The Sarma case concerns alleged hate speech against Miya Muslims, a Bengali-origin community in Assam that has faced sustained political hostility. Words matter in such contexts. When the head of a state government speaks, the speech carries the weight of office. It shapes public discourse. It signals to law enforcement. It influences social attitudes. When citizens allege that such speech crosses the line into criminal incitement, and that authorities have failed to act, the issue is not technical. It goes to equality before the law.
Would an ordinary citizen be subjected to swift police action for comparable speech? That question lurks beneath the petition. The Supreme Court’s response was to ask the petitioners to move the high court and to request the latter to hear the matter expeditiously. Expedition is welcome. But expedition is not engagement.

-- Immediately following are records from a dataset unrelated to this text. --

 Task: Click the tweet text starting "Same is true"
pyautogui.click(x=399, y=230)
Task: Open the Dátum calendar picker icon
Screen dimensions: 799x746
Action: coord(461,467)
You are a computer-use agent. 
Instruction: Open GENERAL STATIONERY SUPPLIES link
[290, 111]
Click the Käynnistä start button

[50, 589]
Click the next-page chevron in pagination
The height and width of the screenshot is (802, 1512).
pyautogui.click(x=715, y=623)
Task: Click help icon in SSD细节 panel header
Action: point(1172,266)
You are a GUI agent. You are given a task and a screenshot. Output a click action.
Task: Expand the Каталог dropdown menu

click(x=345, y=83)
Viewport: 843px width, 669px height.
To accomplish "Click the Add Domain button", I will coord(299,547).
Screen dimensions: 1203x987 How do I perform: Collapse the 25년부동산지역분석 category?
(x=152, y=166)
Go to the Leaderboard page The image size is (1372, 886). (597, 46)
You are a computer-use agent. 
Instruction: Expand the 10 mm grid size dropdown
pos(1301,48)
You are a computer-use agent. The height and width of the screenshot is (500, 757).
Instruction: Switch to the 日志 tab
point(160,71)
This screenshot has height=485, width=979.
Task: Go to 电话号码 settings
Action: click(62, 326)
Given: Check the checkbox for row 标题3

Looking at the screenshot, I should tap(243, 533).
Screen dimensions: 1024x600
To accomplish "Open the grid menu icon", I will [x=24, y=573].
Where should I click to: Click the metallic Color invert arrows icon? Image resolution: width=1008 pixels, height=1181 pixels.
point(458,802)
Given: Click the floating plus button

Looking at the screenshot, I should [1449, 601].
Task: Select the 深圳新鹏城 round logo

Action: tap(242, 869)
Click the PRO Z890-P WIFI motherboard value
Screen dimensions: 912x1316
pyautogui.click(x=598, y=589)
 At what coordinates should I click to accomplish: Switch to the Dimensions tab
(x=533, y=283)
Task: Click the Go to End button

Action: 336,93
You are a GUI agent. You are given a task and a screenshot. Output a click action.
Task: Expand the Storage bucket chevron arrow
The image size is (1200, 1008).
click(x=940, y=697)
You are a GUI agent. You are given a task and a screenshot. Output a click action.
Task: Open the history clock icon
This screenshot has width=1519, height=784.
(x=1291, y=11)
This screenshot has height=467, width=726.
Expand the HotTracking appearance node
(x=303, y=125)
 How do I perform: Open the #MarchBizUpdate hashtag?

Article 32 was designed precisely for moments when the violation of fundamental rights demands direct recourse to the highest court. It was meant to be a shield against state excess. If the Court treats Article 32 as a remedy to be “discouraged,” it alters its character. The right remains in the text, but its force diminishes in practice.
The Court understood this in its early years. When objections arose that petitioners should first move the high courts, the Supreme Court made it clear that it could not refuse to entertain applications seeking protection against fundamental rights. It recognised that Article 32 was itself a fundamental right. Over time, the tone has changed. The Court now speaks of discouragement. It asks why the high court was not approached. It treats direct invocation of Article 32 as an exception rather than a norm.
Perhaps the pressure of arrears explains this shift. The docket is heavy. The institution is strained. But constitutional guarantees do not recede when the workload increases. If anything, they matter more when the political temperature rises. Cases involving allegations against powerful political actors are not routine service disputes. They implicate democratic accountability. They test the resilience of institutions.
In such moments, symbolism matters. When the Supreme Court hears a petition against a sitting CM, it affirms that no office is above constitutional scrutiny. When it declines to hear it, even politely, the signal is more muted. This is not a plea for judicial activism. It is a plea for judicial responsibility. The Court need not grant relief. It need not order an FIR. It need not pronounce on guilt. But it should hear the matter. It should examine the allegations. It should give reasons. Avoidance erodes confidence faster than an adverse ruling.
The meme about the floodwaters was funny because it imagined the Court speaking to water like King Canute. But floodwaters do not have fundamental rights. Citizens do. When citizens allege that those in power have targeted a vulnerable community, and that the law has failed to respond, they knock on the Court’s door invoking a constitutional promise.
Article 32 does not say, “Subject to convenience.” It does not say, “After exhausting other forums.” It says the right to move the Supreme Court is guaranteed. If that guarantee becomes conditional in practice, we must ask what remains of its original force. The Supreme Court stands at the apex not merely to correct errors, but to embody constitutional assurance as a sentinel on the qui vive. The framers of the Constitution did not design Article 32 as a procedural maze. They designed it as a direct path.
Last year, the floodwaters stopped at the gates. The meme imagined them being turned away. This year, petitioners alleging hate speech by a CM have been told to go elsewhere first. The Constitution deserves better than a punchline.